Research Recap: July 18 - July 29
A biweekly overview of recent studies published by Institute investigators and their collaborators spans a wide variety of topics, including:
Telemedicine and pediatric asthma; genetic factors and bronchodilator response, and testing Surviving Sepsis guidelines in practice
For all faculty publications, see our Publications page. For up-to-date media coverage and research findings, visit In the Media, and follow us on Twitter. To search for a subject matter expert, visit our Investigator Directory.
The role of social determinants of health in the use of telemedicine for asthma in children
The adverse impacts of social determinants of health often result in health-related social needs going unmet, which can contribute to worse health outcomes, especially in patients with asthma. Asthma, the most common chronic health condition among children in the U.S., was also identified early in the COVID-19 pandemic as a possible risk factor for more severe disease. In a new study in The Journal of Allergy and Clinical Immunology: In Practice, a team including Alon Peltz and Ann Wu took a closer look at how one medical practice’s pivot to telemedicine allowed staff to reach a larger number of patients and families than before the pandemic. The authors conclude that telemedicine may be an effective strategy for addressing both the social and medical needs of children with asthma.
Genome-wide association study in minority children with asthma implicates DNAH5 in bronchodilator responsiveness
Bronchodilator response can vary from patient to patient. The question is: what factors contribute to this variation? A research team including Joanne Sordillo and Ann Wu sought to identify genetic variants associated with bronchodilator response (BDR) to identify potential mechanisms of drug response and risk factors for worse asthma outcomes. Results of the team’s genome-wide association study, published in Scientific Reports, found that DNAH5 may influence bronchodilator response, and that future mechanistic studies should be pursued to identify how DNAH5 influences BDR. While their results help inform genetic underpinnings of BDR for understudied minority patients with asthma, the limited availability of genetic data for racial/ethnic minority children with asthma remains a paramount challenge.

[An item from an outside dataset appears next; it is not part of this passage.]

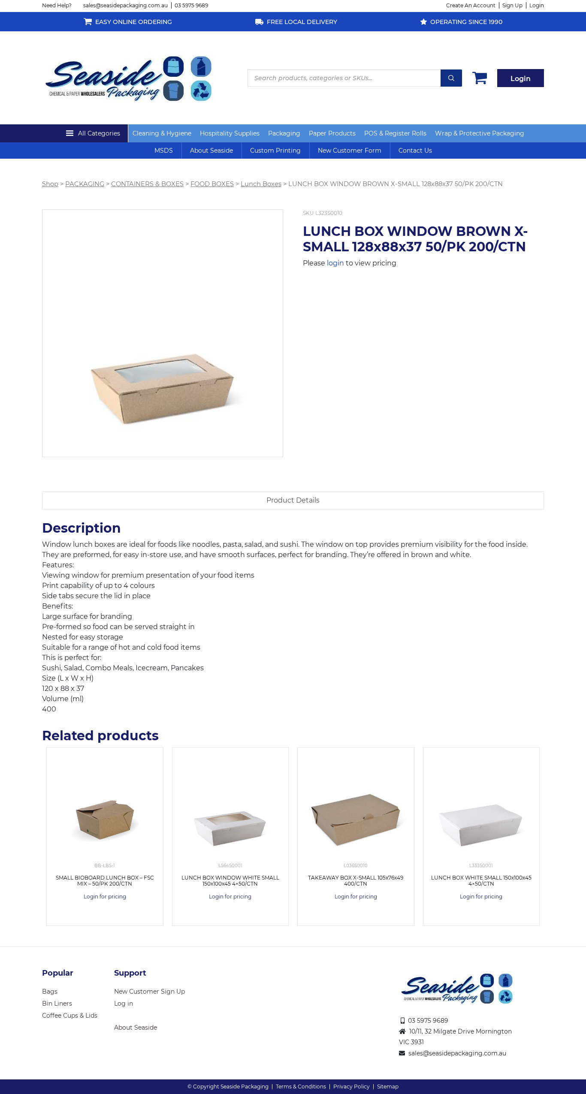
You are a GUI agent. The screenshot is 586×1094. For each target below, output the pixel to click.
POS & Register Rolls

Institute Investigator(s): Joanne Sordillo, Ann Wu
Clinical decision support improves blood culture collection before intravenous antibiotic administration in the emergency department
Surviving Sepsis guidelines recommend blood cultures before administration of intravenous (IV) antibiotics for patients with sepsis or moderate to high risk of bacteremia. A new publication senior-authored by Chanu Rhee suggests that clinical decision support (CDS) that reminds emergency department (ED) providers to obtain blood cultures when ordering IV antibiotics may lead to improvements in this process measure. The team conducted a multicenter causal impact analysis comparing timely blood culture collections prior to IV antibiotics for adult ED patients 1 year before and after a CDS intervention implementation in the electronic health record. Study results, published in Journal of the American Medical Informatics Association, show that CDS improved blood culture collection before IV antibiotics in the ED, without increasing overutilization.